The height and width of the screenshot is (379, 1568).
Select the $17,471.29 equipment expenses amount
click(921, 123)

==

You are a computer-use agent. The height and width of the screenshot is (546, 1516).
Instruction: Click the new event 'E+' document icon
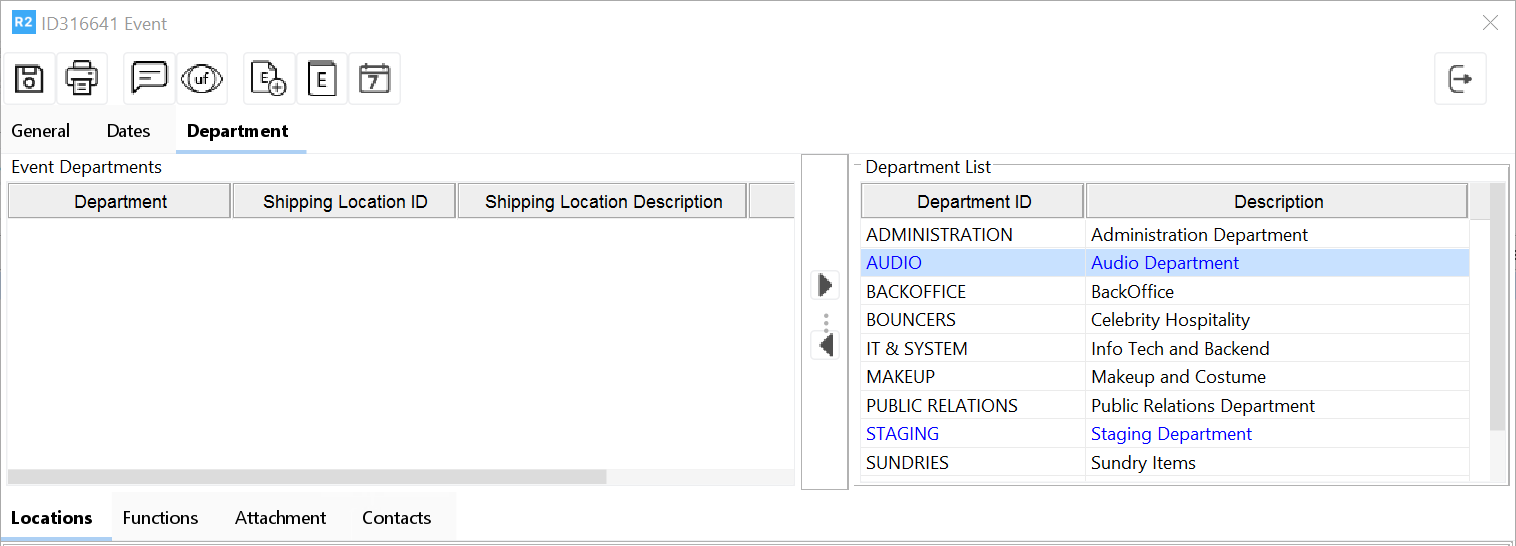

Task statement: Reproduce word for word the lines of the items starting with the one containing "You are a computer-use" and running through the one containing "Instruction: Click the", both included.

Answer to this task:
You are a computer-use agent. The height and width of the screenshot is (546, 1516).
Instruction: Click the new event 'E+' document icon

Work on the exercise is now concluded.